**To do**
Copy the data below word for word, from the line containing "Given: Click the save file icon" through the end of the data, both included. Leave the pictures out of your copy.

____ Exercise data

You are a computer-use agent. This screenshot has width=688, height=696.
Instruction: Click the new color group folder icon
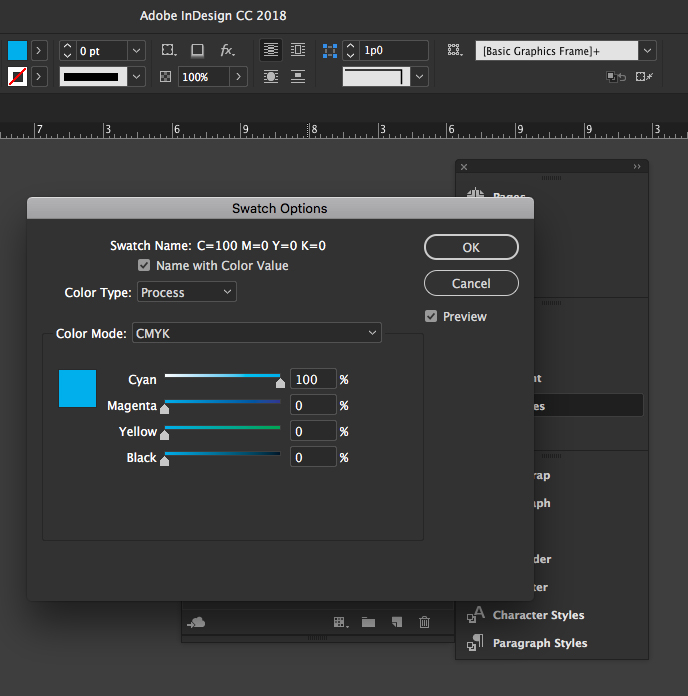coord(368,622)
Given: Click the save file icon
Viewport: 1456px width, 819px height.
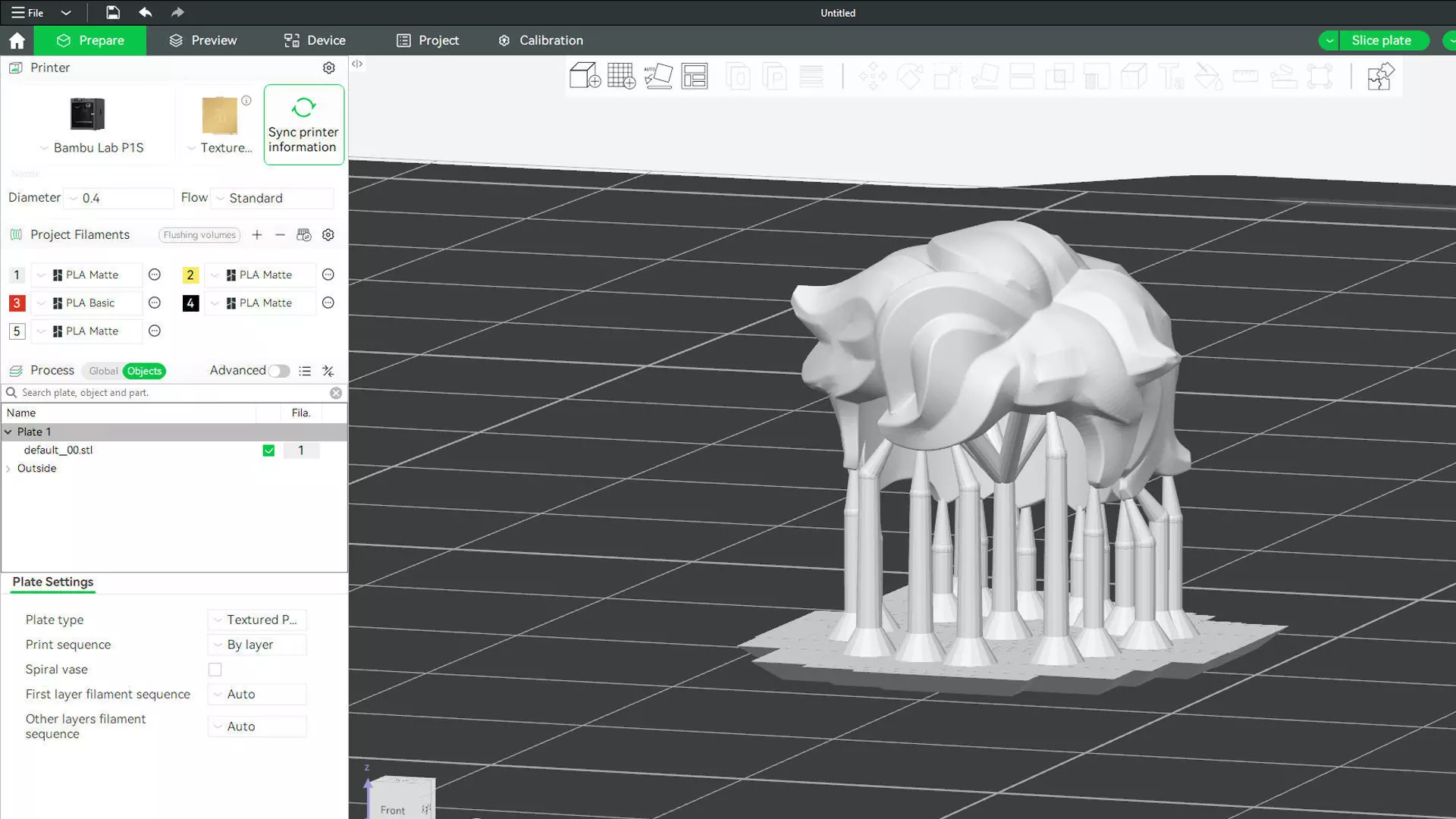Looking at the screenshot, I should click(112, 12).
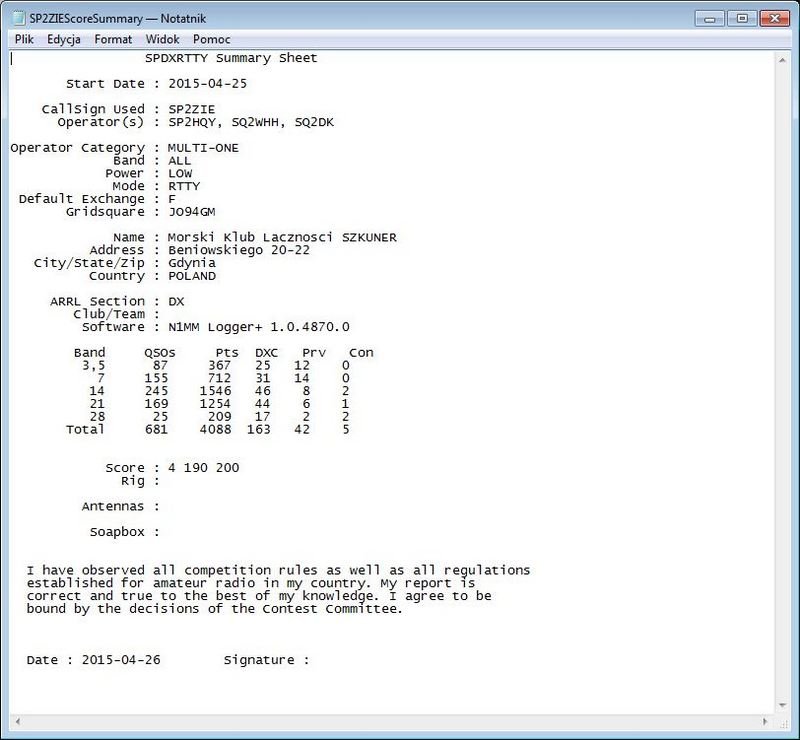Minimize the Notepad window
Viewport: 800px width, 740px height.
710,17
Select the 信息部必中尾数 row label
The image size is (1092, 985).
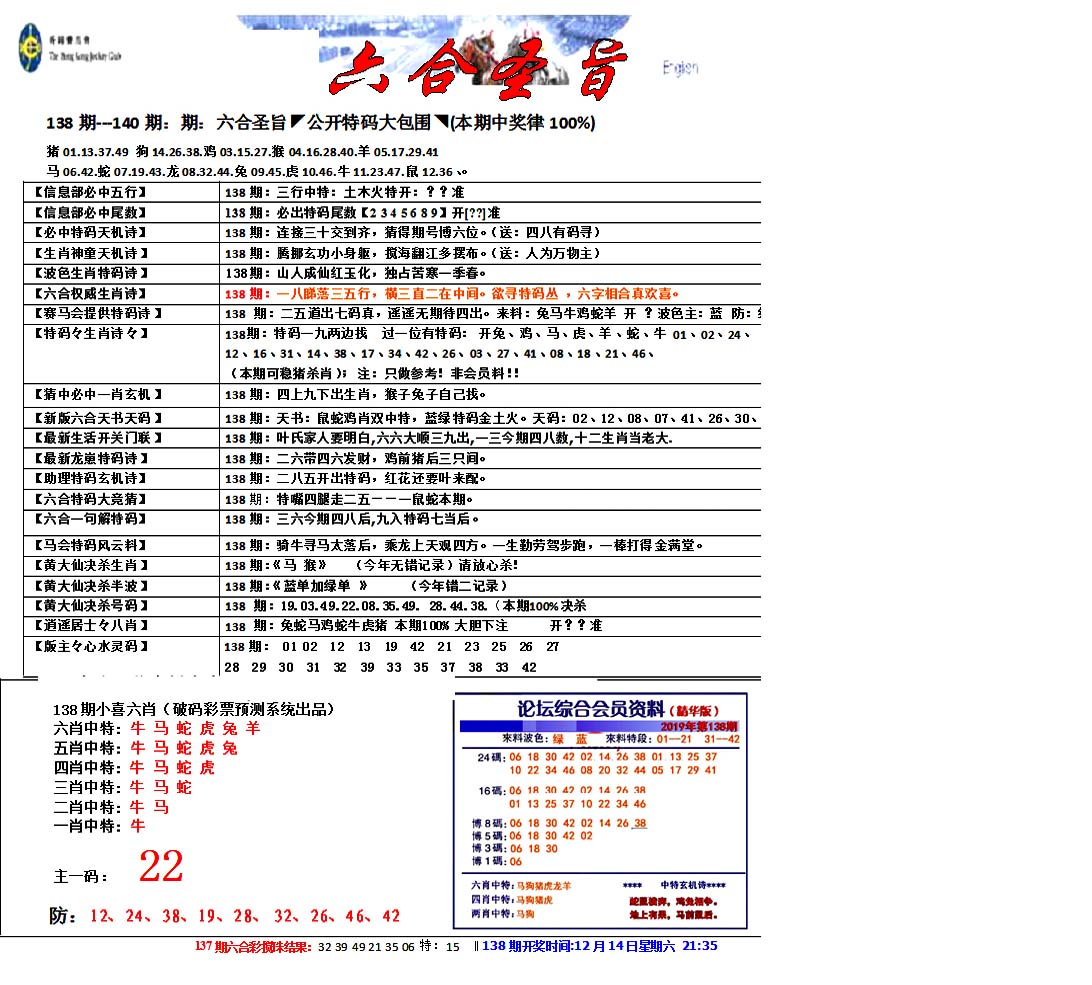[x=90, y=212]
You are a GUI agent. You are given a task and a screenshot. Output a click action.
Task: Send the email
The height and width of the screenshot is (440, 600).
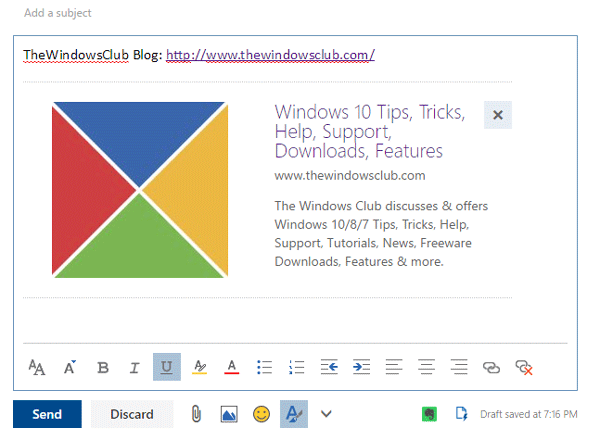(47, 414)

________

**Exercise output**
Given: Click the save file icon
Viewport: 1456px width, 819px height.
Looking at the screenshot, I should click(112, 12).
Minimize the Notepad window
Viewport: 800px width, 740px height.
710,17
Select the 信息部必中尾数 row label
The image size is (1092, 985).
[x=90, y=212]
You are a GUI agent. You are given a task and a screenshot. Output a click action.
Task: Send the email
The height and width of the screenshot is (440, 600).
(47, 414)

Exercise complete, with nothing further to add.